Challenge 1 :: Write out the lines of the listing from the line with "Where should I" to the line with "(x=64, y=156)", both included.

Excerpted passage ::
┌────────

You don't have to be a scientist to think like a scientist. Anyone can do it and everyone should. This book will show you how. The advantages are many: from detecting bias to avoiding error and appreciating the richness of the world. Author Stanley Rice, himself a scientist, explains that science is essentially organized common sense. While the brain is hardwired for common sense, unfortunately, it also relies on a number of misleading tendencies. Instead of reasoning objectively it tends to rationalize. Often it sees what it wants to see rather than what is really there. And it is adept at both self-deception and deceiving others. Rice notes that these tendencies were useful in the past as the human race evolved in an often-hostile environment. But today bias and delusions put us at risk of worldwide catastrophe.
The author invites readers to participate in the adventure of scientific discovery. He provides many interesting and humorous examples of how science works. He shows how hypothesis testing can be used to tackle everyday problems like car trouble or seeing through the specious appeal of a fad diet. Beyond practical applications, science meets the basic human need to satisfy curiosity: it tells verifiable stories about the universe, providing humans with fascinating narratives supported by testable facts. The author also explores some of science's biggest ideas, including natural selection (creating order out of randomness) and interconnectedness (Earth's systems are intricately intertwined).
Read this book and learn to think like a scientist. It will guard you against being manipulated by politicians, corporations, and religious leaders, and equip you to deal with the world's most pressing problems. And you will have a lot of fun doing it.
Échantillon de lecture
INTRODUCTION - WE NEED SCIENCE,  AND WE NEED IT NOW
We humans can be justifiably proud of our brains. No other species has ever had such large brains and so much intelligence. But there is a major problem. Our brains evolved. The brains of our most successful ancestors were not necessarily the ones that understood the truth but the ones that allowed their possessors to prevail in the struggle for existence. As a result, our brains did not evolve to reason but to rationalize, or to see the truth but to create it. Our brains are the playthings of bias and illusion. We use our brains to manipulate others and to deceive ourselves. We often see what we want to see rather than what is really there. All of us.

└────────

Item-finding records
┌────────

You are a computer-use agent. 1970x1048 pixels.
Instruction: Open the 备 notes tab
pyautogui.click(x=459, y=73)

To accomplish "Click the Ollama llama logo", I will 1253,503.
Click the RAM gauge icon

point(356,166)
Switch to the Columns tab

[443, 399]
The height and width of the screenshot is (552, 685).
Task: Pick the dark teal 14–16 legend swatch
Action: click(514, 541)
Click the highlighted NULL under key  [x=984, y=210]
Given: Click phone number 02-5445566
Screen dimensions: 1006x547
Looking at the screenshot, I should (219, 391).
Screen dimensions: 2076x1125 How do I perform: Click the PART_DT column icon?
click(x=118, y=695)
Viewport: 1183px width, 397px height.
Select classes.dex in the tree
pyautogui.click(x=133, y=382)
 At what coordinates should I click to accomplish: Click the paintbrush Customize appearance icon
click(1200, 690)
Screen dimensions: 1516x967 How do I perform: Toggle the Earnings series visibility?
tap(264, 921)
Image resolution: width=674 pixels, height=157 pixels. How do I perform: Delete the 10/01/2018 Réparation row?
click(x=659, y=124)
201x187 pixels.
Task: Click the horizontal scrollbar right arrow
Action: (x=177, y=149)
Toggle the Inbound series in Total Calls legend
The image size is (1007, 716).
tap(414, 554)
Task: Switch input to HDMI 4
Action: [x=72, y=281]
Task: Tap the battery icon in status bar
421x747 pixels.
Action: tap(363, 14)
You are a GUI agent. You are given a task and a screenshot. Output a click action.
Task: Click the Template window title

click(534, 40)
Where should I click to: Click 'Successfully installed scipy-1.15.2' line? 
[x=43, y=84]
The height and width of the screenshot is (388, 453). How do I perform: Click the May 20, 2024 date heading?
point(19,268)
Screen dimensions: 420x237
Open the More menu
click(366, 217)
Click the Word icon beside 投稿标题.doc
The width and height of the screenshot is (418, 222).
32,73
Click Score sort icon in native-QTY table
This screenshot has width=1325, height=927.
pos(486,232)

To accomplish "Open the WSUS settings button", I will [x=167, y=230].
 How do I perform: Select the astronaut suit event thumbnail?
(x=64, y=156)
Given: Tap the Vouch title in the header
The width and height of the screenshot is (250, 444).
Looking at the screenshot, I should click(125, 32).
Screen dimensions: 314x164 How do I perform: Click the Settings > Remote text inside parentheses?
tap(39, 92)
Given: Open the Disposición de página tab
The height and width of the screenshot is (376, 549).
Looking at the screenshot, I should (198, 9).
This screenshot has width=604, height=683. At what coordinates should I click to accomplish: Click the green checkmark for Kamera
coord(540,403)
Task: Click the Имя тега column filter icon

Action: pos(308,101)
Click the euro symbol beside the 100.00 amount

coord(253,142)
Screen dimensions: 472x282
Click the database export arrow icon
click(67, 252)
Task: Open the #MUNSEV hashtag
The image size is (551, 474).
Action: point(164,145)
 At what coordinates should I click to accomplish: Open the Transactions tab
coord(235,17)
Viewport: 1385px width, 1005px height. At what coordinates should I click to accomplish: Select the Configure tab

└────────

Challenge 2 :: Repeat the passage on thinking like a scientist from "Read this book" to "fun doing it.", substituting "advertisers" for "politicians".

Task response 1 ::
Where should I click to: Click 'Successfully installed scipy-1.15.2' line? 
[x=43, y=84]
The height and width of the screenshot is (388, 453). How do I perform: Click the May 20, 2024 date heading?
point(19,268)
Screen dimensions: 420x237
Open the More menu
click(366, 217)
Click the Word icon beside 投稿标题.doc
The width and height of the screenshot is (418, 222).
32,73
Click Score sort icon in native-QTY table
This screenshot has width=1325, height=927.
pos(486,232)

To accomplish "Open the WSUS settings button", I will [x=167, y=230].
 How do I perform: Select the astronaut suit event thumbnail?
(x=64, y=156)

Task response 2 ::
Read this book and learn to think like a scientist. It will guard you against being manipulated by advertisers, corporations, and religious leaders, and equip you to deal with the world's most pressing problems. And you will have a lot of fun doing it.